Exercise text: Begin

MIDDLE: Very happy with the 1 week milestone results
An addition to the tank -- Here's a picture of Gordon, my aquarium guardian.









RIGHT: You can really see the progress of the Ludwigia repens here, along with the L. Repens x L. Arcuata









My Staurogyne Repens have been strong, roots are forming quickly









A shot of the crypts









Close up of the L repens and some other plants (forgot the name)









Dwarf Sagg recovered as well as some of the baby java ferns with amazon dwarf swords









Another Full Shot as a summary:


























As a comparison
[Day 2]









[Day 7]









Best Complement I got today was a colleague dropped by and his jaw dropped and said "That is one sick looking setup!!!"

Made me proud of spending 6-7 hours the week before setting this up.

Let me know what you guys think. Critiques are always welcome.


----------



## jamesyu (Feb 13, 2012)

[Day 10]
Over the weekend, I adjusted the Co2 output a bit more. This ended up gassing all the fish

All except Mr. Honey Gourami.

water changed done (30%) dumped some more bacteria booster in to even out the load, will dump in a bottle of Tetra safe start, and put in some more fish, will be testing different fish at this point. I will still be using tetras, but will be looking for some schooling fish and otocinclus' again.

15% water change afternoon
added 6 harlequin rasboras and 3 ember tetras and 1 nerite snail

dosed large bottle of tetra safe start and 1/2 bottle of easylife easystart
agitating water surface aggressively -- adding only excel for 1 week, will start Co2 injection week after.


----------



## jamesyu (Feb 13, 2012)

[Day 11]
Water was still cloudy, constantly stirring up stuff so the filter can catch it and it won't stay in the tank. New fishes acclimated well -- took the food when I fed them willingly and easily.

Counting down until I can add more fish, there's a bit of an algae issue now since the fish death. Ludwigia Repens X L. Arcuata took well, had to prune them a bit, planted the new stocks somewhere else. Tank is filling in nicely for plants, but still waiting for the aquarium to stop it's cloudiness.

Exercise text: End
Dataset excerpts: Begin

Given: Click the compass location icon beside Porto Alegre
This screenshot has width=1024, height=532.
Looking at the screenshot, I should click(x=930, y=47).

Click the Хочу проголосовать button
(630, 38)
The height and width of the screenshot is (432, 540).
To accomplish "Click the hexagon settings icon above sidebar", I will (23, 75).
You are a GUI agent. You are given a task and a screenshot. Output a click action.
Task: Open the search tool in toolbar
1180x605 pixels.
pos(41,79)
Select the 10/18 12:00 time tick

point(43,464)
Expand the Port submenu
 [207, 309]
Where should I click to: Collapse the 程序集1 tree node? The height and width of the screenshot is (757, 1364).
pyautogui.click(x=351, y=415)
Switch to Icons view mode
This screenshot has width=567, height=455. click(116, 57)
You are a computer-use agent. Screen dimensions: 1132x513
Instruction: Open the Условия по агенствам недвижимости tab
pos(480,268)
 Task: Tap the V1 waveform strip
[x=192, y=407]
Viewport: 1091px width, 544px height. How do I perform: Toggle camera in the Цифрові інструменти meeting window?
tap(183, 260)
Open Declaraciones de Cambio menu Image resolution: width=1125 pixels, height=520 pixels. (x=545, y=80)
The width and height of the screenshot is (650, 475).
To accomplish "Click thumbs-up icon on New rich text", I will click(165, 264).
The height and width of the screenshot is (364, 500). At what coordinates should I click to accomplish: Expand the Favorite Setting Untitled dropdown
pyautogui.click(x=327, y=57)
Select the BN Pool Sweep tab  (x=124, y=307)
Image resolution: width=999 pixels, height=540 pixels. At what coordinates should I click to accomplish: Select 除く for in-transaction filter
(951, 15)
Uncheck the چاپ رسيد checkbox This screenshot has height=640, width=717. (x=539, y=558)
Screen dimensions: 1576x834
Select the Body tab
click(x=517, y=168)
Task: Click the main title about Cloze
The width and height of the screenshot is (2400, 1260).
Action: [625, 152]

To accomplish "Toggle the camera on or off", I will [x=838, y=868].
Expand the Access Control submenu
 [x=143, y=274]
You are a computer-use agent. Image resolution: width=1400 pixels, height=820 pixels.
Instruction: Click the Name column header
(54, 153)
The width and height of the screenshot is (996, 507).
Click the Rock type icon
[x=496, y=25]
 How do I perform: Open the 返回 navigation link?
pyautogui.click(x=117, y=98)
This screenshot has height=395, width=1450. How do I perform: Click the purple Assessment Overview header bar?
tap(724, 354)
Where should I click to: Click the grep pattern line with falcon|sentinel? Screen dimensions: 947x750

Dataset excerpts: End

**Your goal:** Continue the aquarium thread, starting right after its last sentence. The listing is separate material, apart from the aquarium thread.

**Output of the exercise:**
I need 2 otos =)


----------



## jamesyu (Feb 13, 2012)

[Day 12]
Tank is clearing up nicely, need to vacuum some more and push the debris into the water column.

added 3 otocinclus to clean up the algae growth in the tank, the snails are not doing the job.

no more new stock for the time being

6x Harlequin Rasboras
3x Embers
3x Otocinclus Afinis
1x Honey Gourami
1x Nerite Snail

Got my Flame Moss and propagated it today, but I need to propagate the rest of it.
Got some floating plants in, not what I was expecting, probably going to end up tossing the bag.


----------



## kwheeler91 (May 26, 2009)

Word of advice... probably not a good idea to put fish like tetras in if your tank isnt cycled and you have to rely on safe start . 
And I hate to be the bringer of bad news, but those are not ember tetras, they are flame tetras I believe.


----------



## jamesyu (Feb 13, 2012)

kwheeler91 said:


> Word of advice... probably not a good idea to put fish like tetras in if your tank isnt cycled and you have to rely on safe start .
> And I hate to be the bringer of bad news, but those are not ember tetras, they are flame tetras I believe.


I know what I got in the aquarium. It's embers. I don't have and updated pictures. Tank is cycled already. Please go through the posts carefully.

I had 6 von rios(flames) and 6 embers. I don't have flames anymore. Fish didn't die due to any cycling issues. I gassed them on accident.

Sent from my PG86100 using Tapatalk


----------



## kwheeler91 (May 26, 2009)

I see the embers now that look back through. those von rios must have outshined them right outta sight


----------



## dewalltheway (Jan 19, 2005)

Looks great!


----------



## jamesyu (Feb 13, 2012)

kwheeler91 said:


> I see the embers now that look back through. those von rios must have outshined them right outta sight


Thank you for posting, and appreciate all the concerns too. All aquarists gotta look out for each other.

Von Rios definitely outshined the embers, problem with the von rios is that they are not shoaling fish, they like to keep to their own territories when they are not in fear anymore. Plus they don't show their colors until they are comfortable.

Very peckish fish. embers are a bit more of a beta fish, they apply their personalities to other fish that are more dominant in the tank. [at least that's from what i've observed]

aquarium is on day 13, doing A-ok, still a lot of diatom in the tank and I still need to get a turkey baster so that I can get some of the debris into the water column so I can siphon it out of the tank.

All the fish are surviving and i'm just not happy about the algae, diatoms right now -- all due to the gassing. I think there are still some dead fishes in the sump, will most likely clean that out later today.

I'll update on Friday with pictures with the status.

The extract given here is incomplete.